[Excerpts from a dataset]
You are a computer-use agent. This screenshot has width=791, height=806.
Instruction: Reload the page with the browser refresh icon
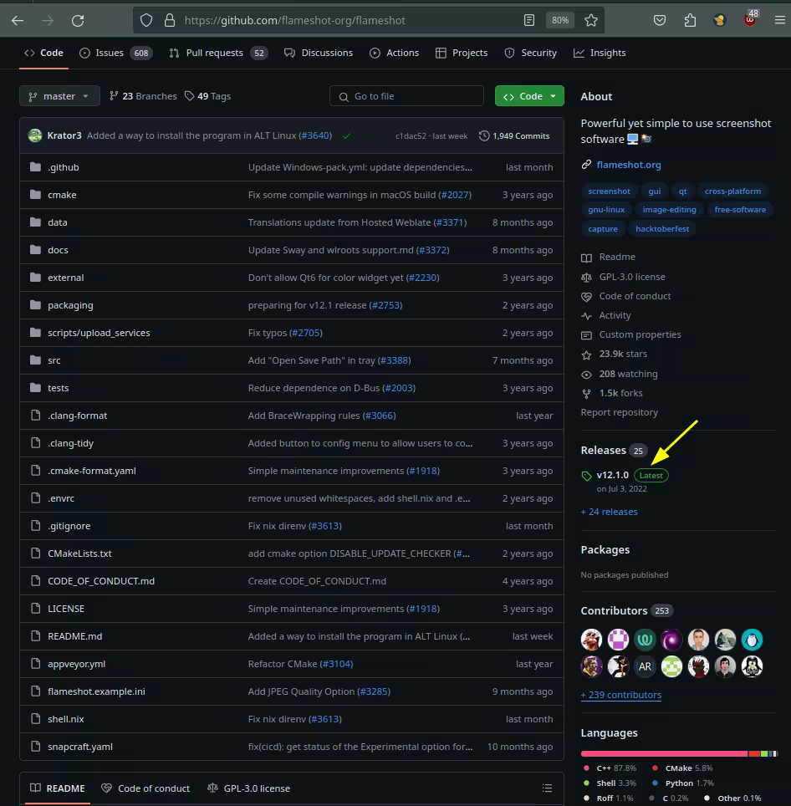coord(78,21)
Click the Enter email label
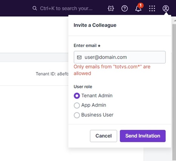176x161 pixels. click(x=85, y=46)
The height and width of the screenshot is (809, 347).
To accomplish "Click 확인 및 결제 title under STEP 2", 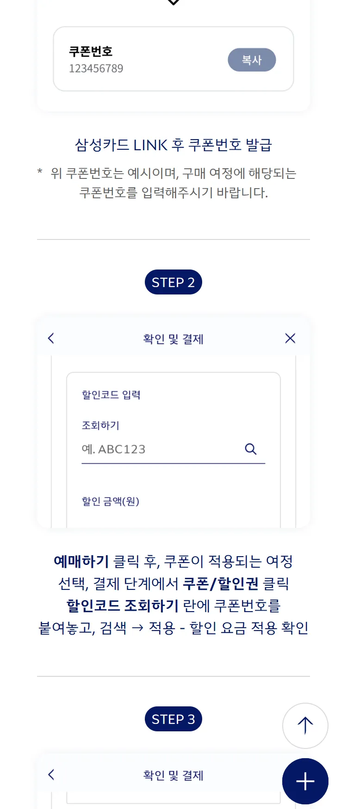I will [x=173, y=339].
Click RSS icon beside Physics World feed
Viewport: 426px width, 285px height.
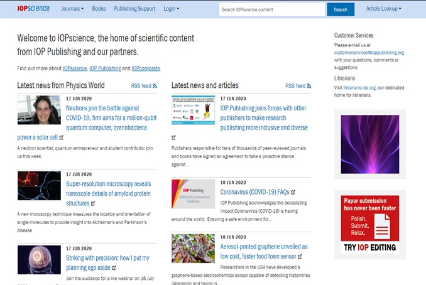(x=155, y=86)
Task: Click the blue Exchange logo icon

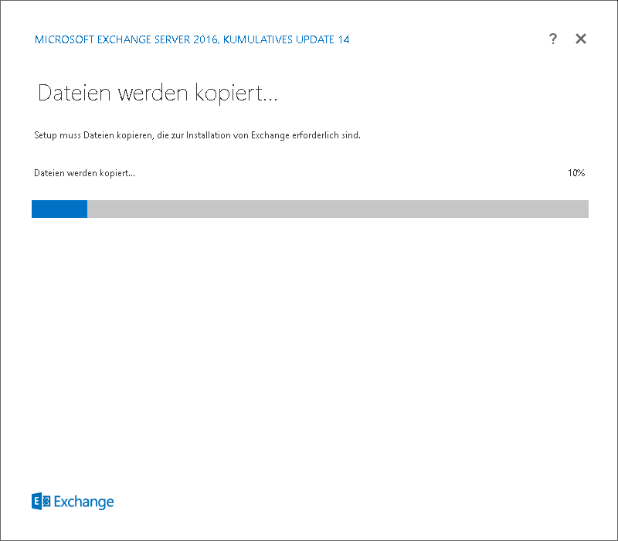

**What is required**
Your task is to retype the lines running from the one that contains "Viewport: 426px width, 285px height." through the end of the records, and nothing else. Pictures are not part of the copy.

**Task response**
Viewport: 426px width, 285px height.
(x=155, y=86)
Task: Click the blue Exchange logo icon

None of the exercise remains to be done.